▶ What to produce: Once the line with "Task: Open DevTools three-dot customize menu" is found in the data, output it and each following line exactly, up to and including the line with "Image resolution: width=1568", and nothing before or after.
=====
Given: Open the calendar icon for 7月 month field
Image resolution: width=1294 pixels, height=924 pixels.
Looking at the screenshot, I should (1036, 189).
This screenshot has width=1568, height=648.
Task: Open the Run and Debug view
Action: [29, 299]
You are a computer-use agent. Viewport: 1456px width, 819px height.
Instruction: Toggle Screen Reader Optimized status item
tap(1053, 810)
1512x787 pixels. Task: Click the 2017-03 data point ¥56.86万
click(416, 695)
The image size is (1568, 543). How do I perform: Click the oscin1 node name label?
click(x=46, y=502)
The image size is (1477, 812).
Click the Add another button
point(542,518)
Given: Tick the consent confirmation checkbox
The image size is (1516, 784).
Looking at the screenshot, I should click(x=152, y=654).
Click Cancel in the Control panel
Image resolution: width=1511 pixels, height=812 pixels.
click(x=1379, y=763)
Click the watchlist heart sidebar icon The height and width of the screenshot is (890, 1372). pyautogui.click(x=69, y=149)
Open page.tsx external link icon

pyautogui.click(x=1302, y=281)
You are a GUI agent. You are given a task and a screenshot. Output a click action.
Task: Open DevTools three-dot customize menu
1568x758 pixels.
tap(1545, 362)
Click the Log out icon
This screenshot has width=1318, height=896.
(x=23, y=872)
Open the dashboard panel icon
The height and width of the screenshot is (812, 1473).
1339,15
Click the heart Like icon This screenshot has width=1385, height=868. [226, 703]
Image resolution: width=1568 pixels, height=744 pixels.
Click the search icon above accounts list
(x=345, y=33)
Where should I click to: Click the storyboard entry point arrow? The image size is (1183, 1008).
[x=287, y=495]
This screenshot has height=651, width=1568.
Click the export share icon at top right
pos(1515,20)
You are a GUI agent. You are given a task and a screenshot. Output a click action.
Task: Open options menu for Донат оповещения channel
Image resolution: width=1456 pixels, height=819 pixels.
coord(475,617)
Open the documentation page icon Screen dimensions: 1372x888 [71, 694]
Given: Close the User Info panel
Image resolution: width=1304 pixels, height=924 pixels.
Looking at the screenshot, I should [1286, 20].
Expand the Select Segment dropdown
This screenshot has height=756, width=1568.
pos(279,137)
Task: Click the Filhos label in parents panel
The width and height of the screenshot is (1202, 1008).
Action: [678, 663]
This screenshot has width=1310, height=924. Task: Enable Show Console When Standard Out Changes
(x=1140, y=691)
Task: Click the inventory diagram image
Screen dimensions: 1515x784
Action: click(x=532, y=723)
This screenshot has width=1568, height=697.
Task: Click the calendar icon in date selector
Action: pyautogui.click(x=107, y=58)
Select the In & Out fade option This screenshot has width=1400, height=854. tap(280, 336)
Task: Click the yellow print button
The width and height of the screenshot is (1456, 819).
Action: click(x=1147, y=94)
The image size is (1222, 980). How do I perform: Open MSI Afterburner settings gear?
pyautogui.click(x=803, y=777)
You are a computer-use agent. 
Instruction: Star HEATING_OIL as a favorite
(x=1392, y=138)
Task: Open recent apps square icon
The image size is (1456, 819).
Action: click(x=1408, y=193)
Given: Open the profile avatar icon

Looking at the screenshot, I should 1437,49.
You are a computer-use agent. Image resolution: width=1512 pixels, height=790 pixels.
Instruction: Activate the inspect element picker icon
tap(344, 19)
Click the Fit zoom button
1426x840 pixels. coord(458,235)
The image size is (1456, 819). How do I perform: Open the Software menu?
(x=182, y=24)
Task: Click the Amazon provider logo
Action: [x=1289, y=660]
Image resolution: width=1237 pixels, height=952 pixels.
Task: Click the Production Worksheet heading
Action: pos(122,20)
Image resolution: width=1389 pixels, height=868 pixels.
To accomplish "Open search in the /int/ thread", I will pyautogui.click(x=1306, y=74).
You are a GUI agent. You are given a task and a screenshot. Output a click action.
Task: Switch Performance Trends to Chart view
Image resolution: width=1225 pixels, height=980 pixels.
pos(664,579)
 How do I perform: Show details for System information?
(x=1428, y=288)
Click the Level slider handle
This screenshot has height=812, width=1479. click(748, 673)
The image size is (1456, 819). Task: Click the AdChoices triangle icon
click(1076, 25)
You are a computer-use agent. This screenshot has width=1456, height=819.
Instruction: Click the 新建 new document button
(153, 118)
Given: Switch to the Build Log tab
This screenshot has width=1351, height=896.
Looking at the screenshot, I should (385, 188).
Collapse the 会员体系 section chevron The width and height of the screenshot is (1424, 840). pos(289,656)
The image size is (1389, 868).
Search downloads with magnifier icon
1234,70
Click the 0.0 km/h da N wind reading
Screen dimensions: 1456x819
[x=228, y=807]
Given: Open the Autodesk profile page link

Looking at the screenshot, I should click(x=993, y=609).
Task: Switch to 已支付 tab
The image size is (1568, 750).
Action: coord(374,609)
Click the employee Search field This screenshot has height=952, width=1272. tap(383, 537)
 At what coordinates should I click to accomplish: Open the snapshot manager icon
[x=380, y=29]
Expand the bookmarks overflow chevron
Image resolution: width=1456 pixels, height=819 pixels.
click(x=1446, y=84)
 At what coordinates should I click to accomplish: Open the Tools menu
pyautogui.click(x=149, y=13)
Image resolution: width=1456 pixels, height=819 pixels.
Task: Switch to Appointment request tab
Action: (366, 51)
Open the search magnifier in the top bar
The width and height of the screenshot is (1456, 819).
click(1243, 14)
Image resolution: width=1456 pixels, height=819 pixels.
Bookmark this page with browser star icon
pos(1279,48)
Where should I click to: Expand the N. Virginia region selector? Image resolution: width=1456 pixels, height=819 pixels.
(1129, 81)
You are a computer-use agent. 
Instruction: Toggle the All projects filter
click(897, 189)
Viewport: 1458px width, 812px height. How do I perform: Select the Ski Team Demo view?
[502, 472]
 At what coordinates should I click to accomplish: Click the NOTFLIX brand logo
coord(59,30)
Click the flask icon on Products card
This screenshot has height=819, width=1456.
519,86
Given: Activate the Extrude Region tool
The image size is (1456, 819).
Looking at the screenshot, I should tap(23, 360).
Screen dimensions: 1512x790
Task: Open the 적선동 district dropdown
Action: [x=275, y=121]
=====
▶ Answer to the problem:
Task: Open DevTools three-dot customize menu
1568x758 pixels.
tap(1545, 362)
Click the Log out icon
This screenshot has width=1318, height=896.
(x=23, y=872)
Open the dashboard panel icon
The height and width of the screenshot is (812, 1473).
1339,15
Click the heart Like icon This screenshot has width=1385, height=868. [226, 703]
Image resolution: width=1568 pixels, height=744 pixels.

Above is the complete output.